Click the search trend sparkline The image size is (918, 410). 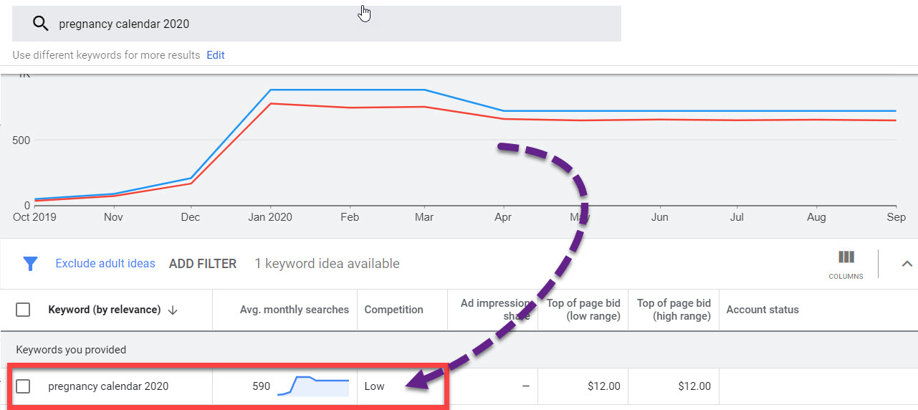pyautogui.click(x=313, y=386)
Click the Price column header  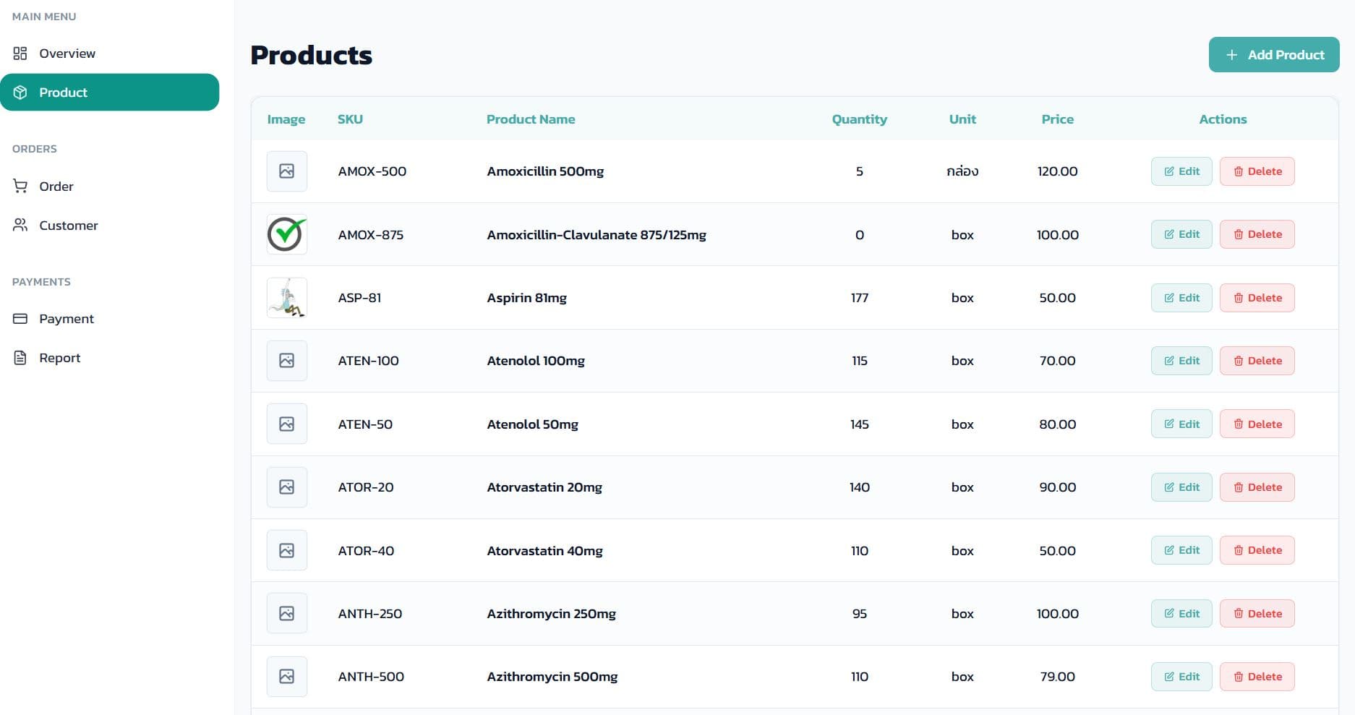[x=1057, y=119]
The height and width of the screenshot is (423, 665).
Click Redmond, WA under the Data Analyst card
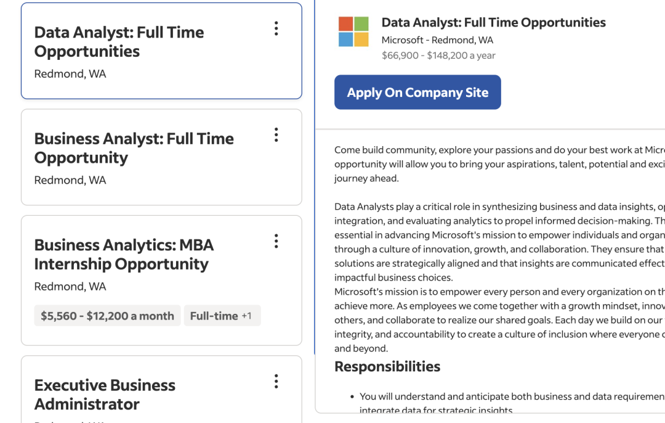[70, 74]
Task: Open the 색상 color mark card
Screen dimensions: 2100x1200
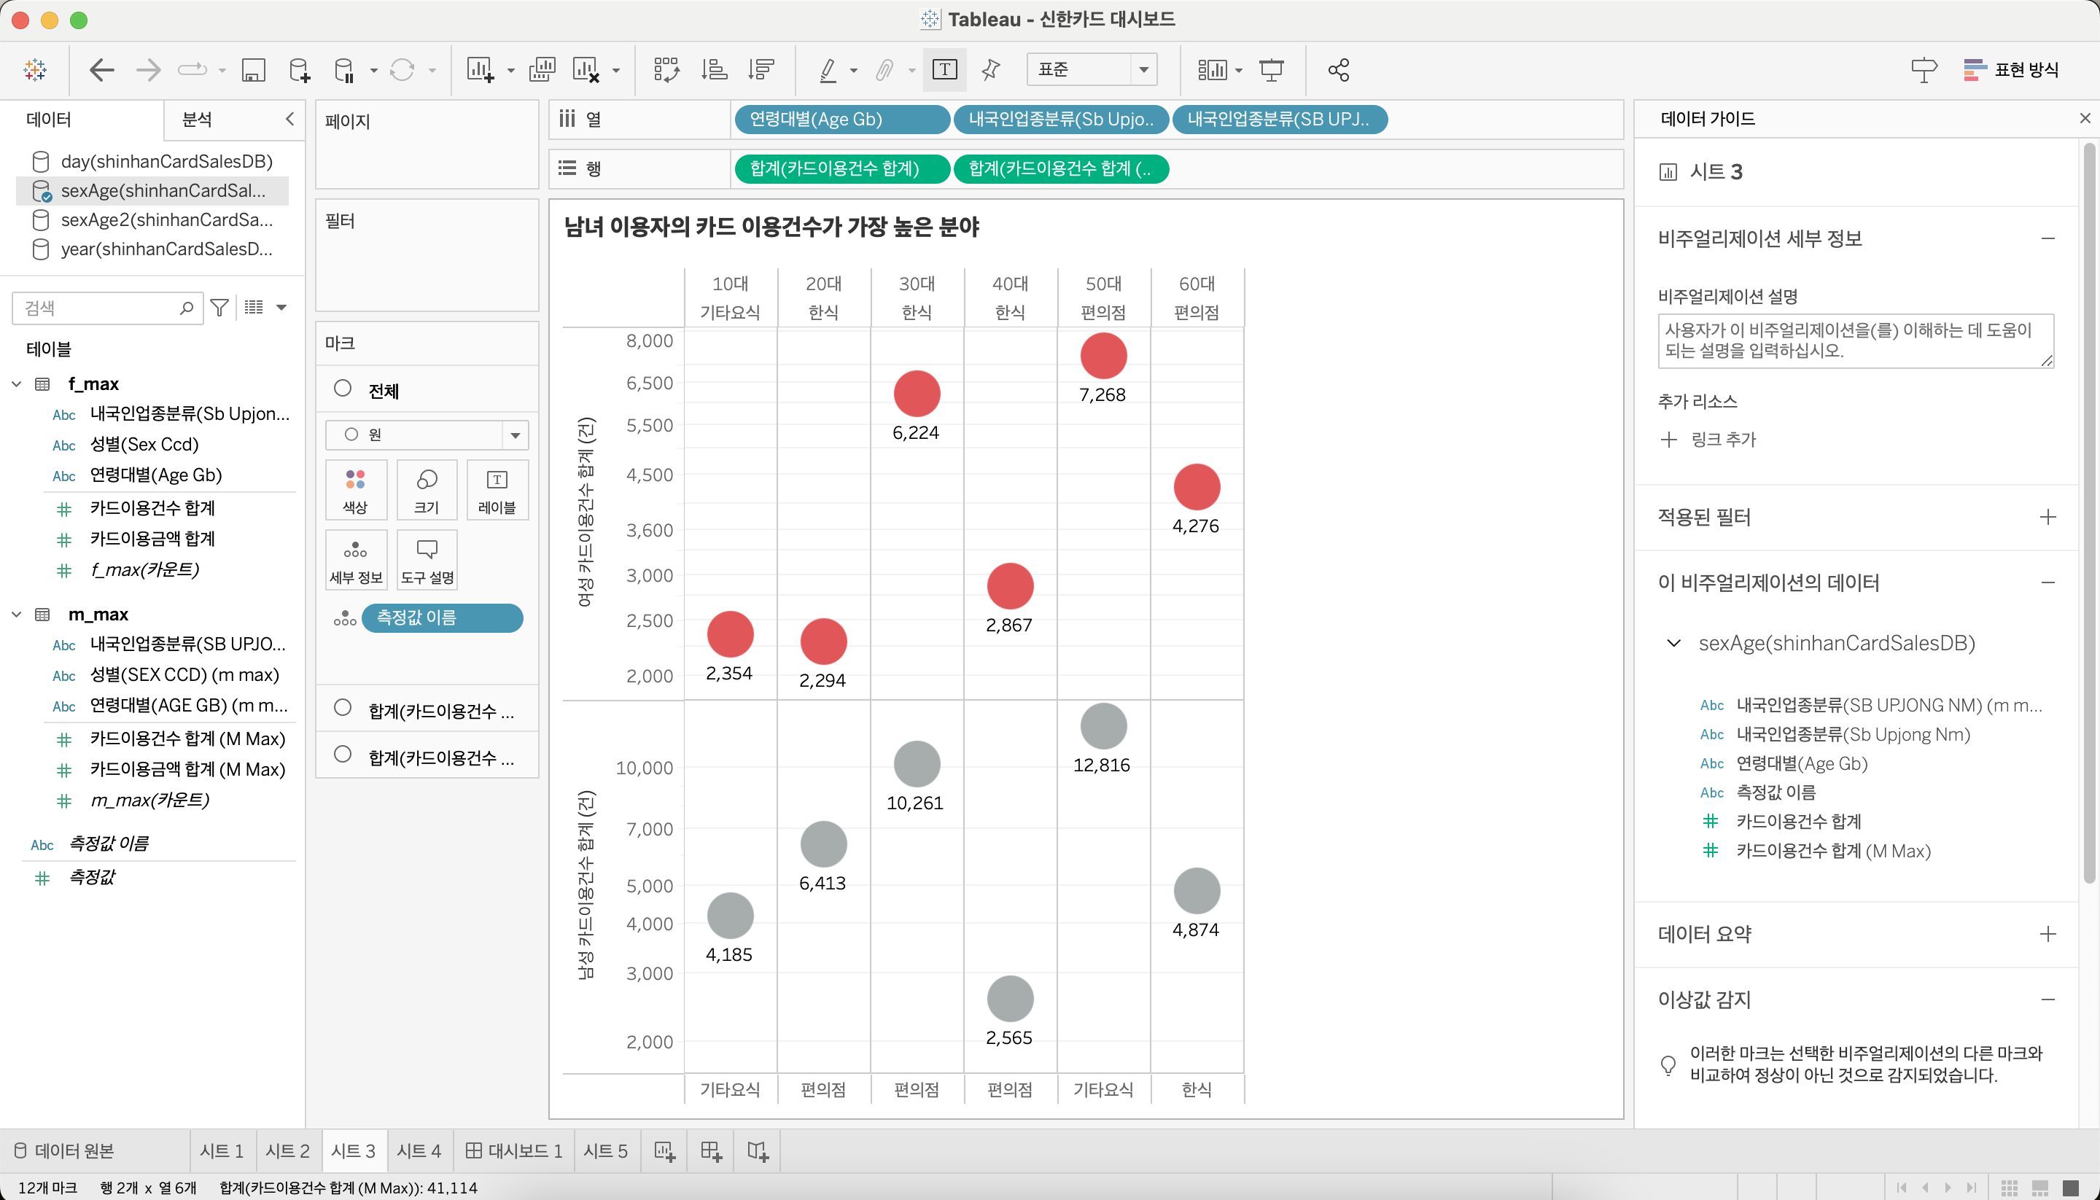Action: (x=355, y=490)
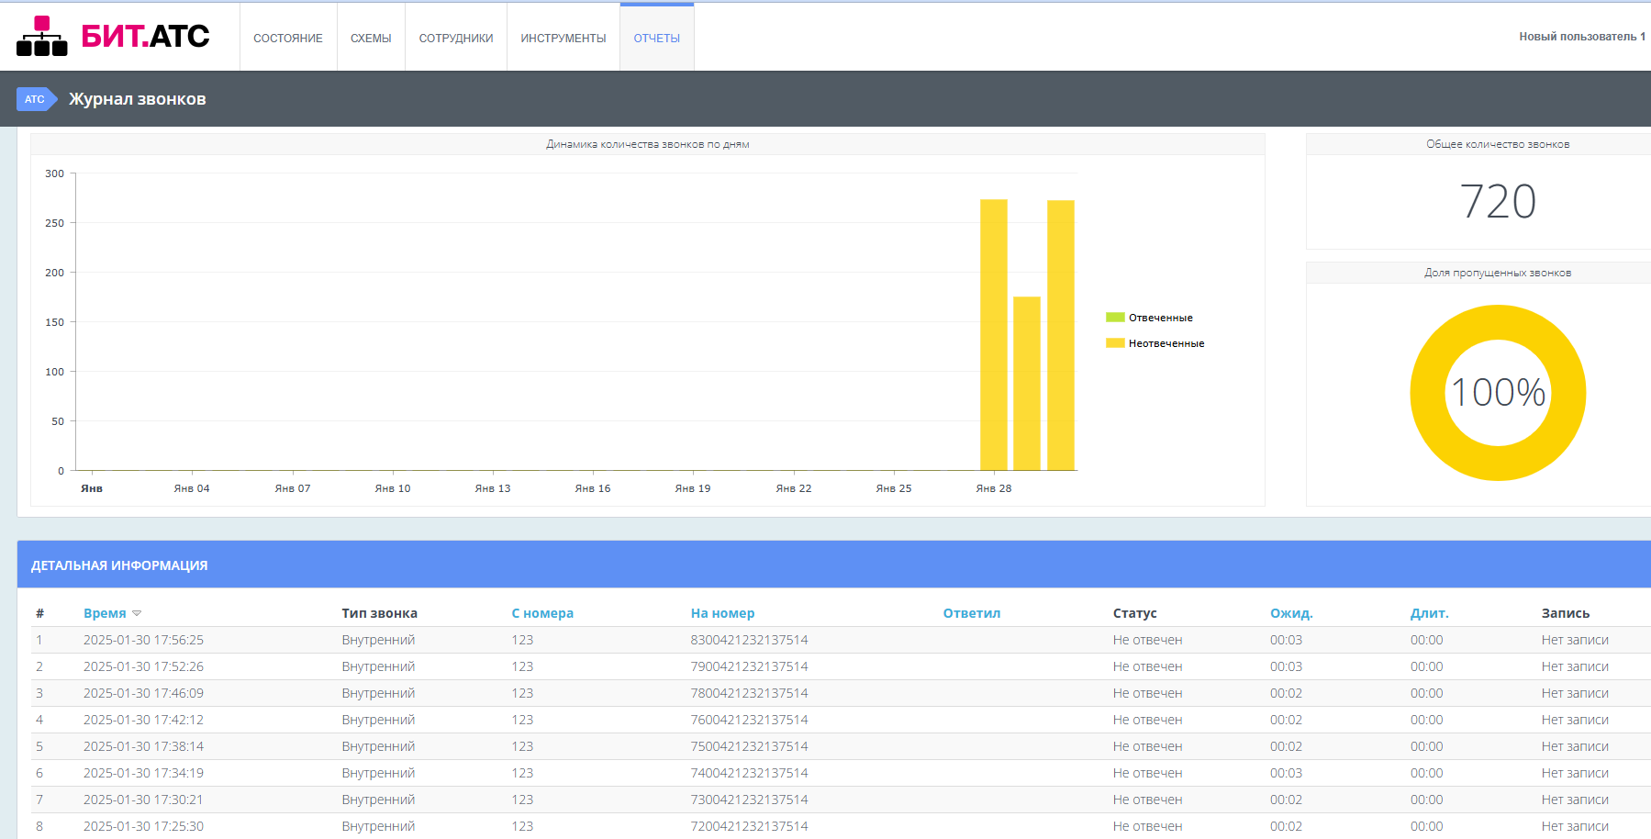Toggle the Неотвеченные legend series
The image size is (1651, 839).
[1166, 343]
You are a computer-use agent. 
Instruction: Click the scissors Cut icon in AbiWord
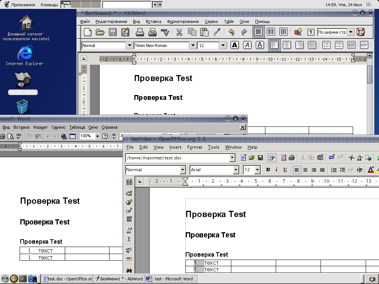point(179,32)
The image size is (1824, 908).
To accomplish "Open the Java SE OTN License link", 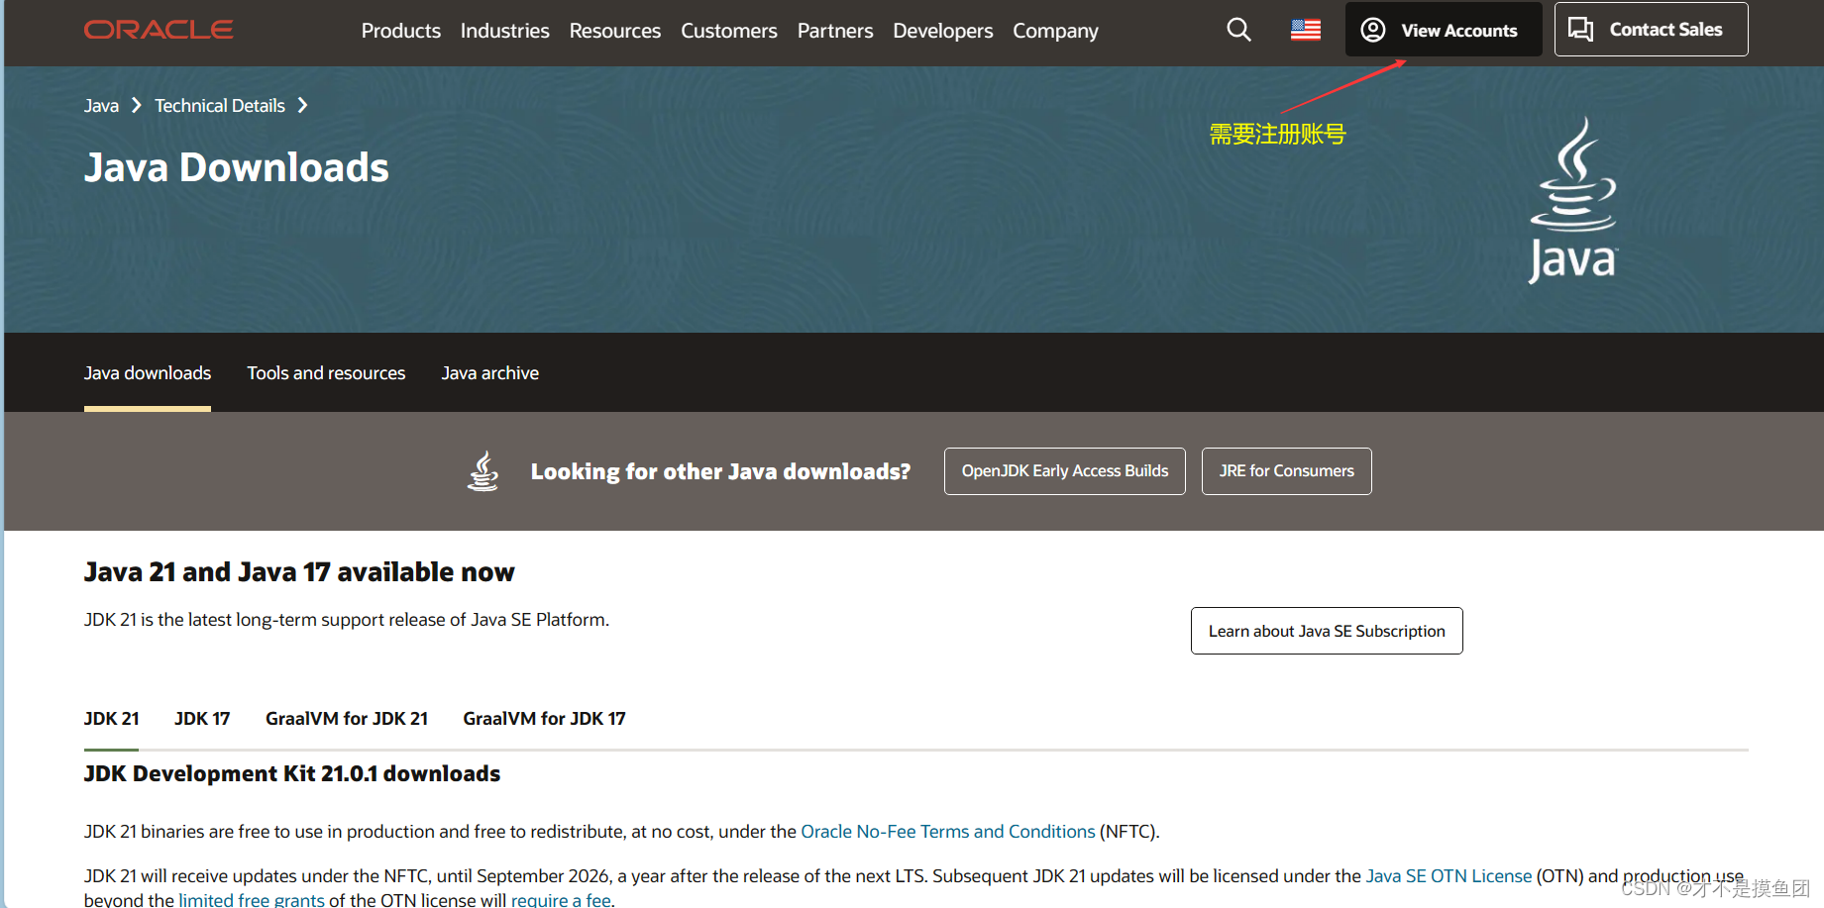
•••
-- WORK REQUIRED --
Format the stretch of the data from the line containing "Task: Open the 색상 color mark card" through the end as a JSON list of strings, one per line, with blank lines omitted. Leave the pictures out.

-- EXERCISE RESPONSE --
[
  "Task: Open the 색상 color mark card",
  "Screen dimensions: 2100x1200",
  "Action: (x=355, y=490)",
  "Toggle the Неотвеченные legend series",
  "The image size is (1651, 839).",
  "[1166, 343]",
  "You are a computer-use agent. ",
  "Instruction: Click the scissors Cut icon in AbiWord",
  "point(179,32)",
  "The image size is (1824, 908).",
  "To accomplish \"Open the Java SE OTN License link\", "
]